I was lucky enough to be sent a preview copy of Matt Preston’s new recipe book World of Flavour which is out now.

Everyone knows Matt not just by his flamboyant cravats but also his wealth of knowledge in the culinary realm and his magnificent turn of phrase.

When I pick up a cookbook, I want tonnes of pretty pictures. Is that just a food photographer thing? I suspect we all eat with our eyes. Matt’s book is filled with lush images of recipes that make you want to cook them immediately. Things that look inviting but are also easy enough to make

Beyond that, I want my cookbooks to include a bit of storytelling. I loved the way this book was organised, talking about each recipe with a ‘Myth’ vs ‘Fact’ setup. It gave some background to each dish.
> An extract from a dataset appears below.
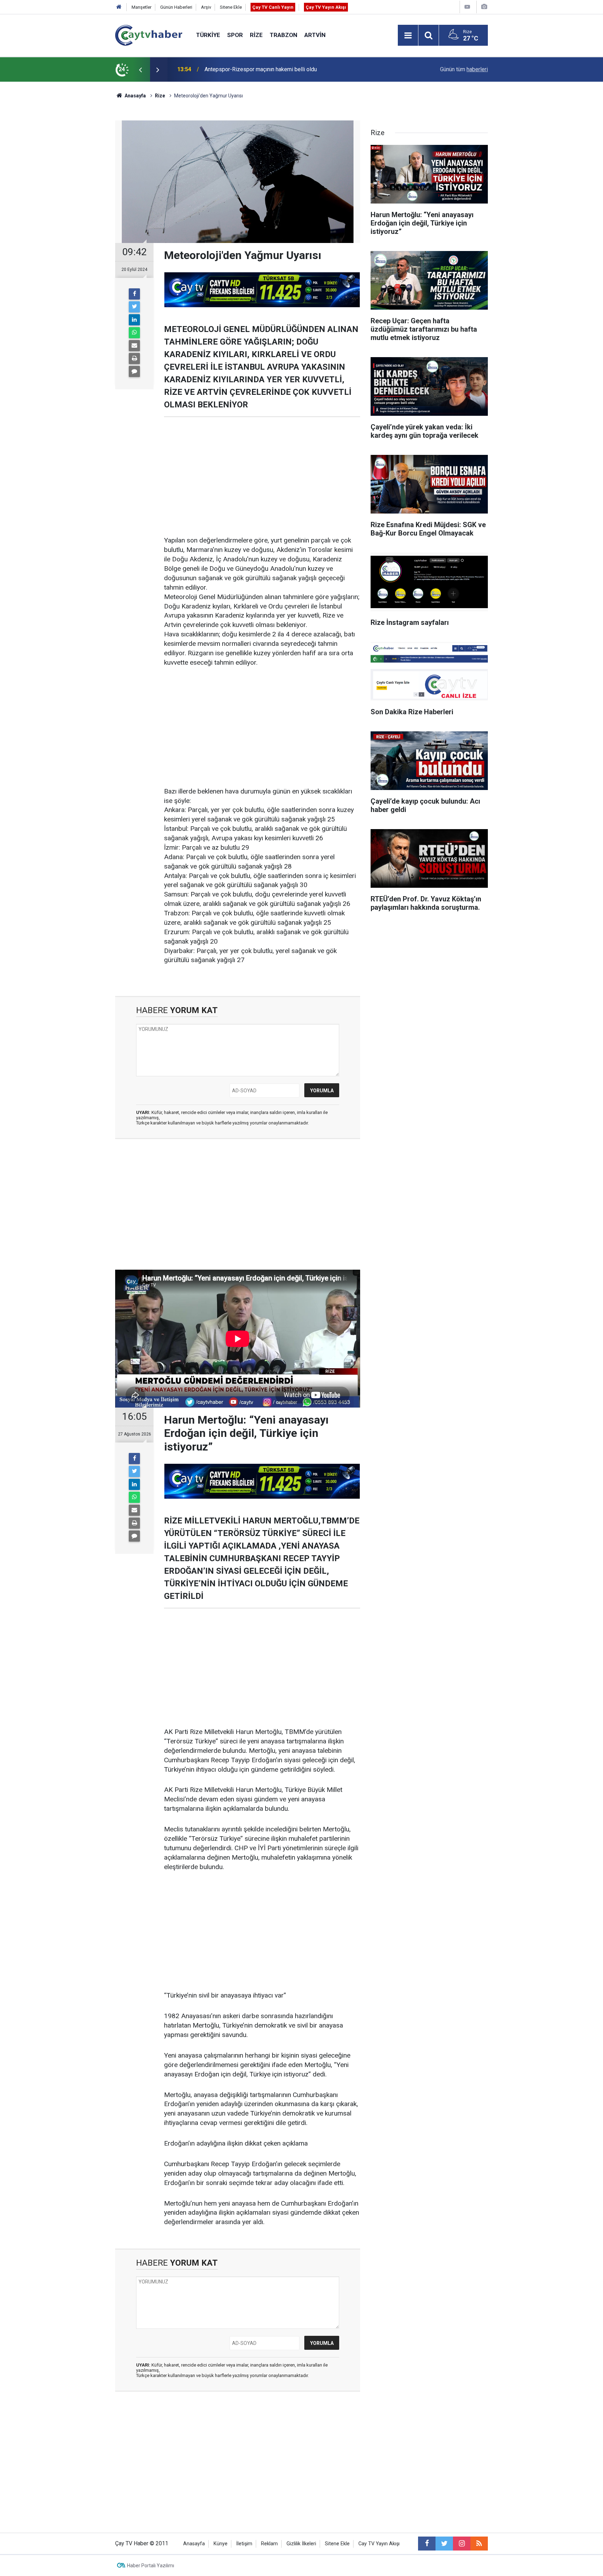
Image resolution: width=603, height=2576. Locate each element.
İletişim (244, 2544)
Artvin (315, 34)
Keen to give it a whirl, I was craving something sweet so gave this sponge cake a go. Hands down the BEST sponge I have ever made. Look at that height! Matt went into detail about warming the bowl which I think contributed to the eggs emulsifying so beautifully.
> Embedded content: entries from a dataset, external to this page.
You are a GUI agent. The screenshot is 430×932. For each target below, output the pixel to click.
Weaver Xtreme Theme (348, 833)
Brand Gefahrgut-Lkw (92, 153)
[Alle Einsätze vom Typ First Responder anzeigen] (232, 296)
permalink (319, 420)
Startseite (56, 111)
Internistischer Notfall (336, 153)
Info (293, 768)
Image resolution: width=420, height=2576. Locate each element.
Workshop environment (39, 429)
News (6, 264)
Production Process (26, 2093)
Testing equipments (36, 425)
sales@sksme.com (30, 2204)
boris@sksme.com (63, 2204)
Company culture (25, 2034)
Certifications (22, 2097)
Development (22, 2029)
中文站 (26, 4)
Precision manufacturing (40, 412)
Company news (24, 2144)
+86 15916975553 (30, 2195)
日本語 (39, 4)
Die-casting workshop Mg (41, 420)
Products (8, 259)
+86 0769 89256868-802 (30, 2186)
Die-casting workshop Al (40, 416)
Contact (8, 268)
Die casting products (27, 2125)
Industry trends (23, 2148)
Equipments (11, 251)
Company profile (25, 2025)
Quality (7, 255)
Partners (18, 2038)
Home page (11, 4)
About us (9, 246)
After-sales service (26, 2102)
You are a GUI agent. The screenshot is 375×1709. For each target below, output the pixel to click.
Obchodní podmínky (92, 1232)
Seriously… look how high those layers are?! It’s been a week and though the sponge is long-gone, I still can’t get over it. Sponge was always a nemesis of mine. If I ever managed to get height (which normally, I did not) it would be tough. This was both sky-high and soft as a cloud.

Loved this new book and think it would make a great Christmas present for any eager cooks in your life.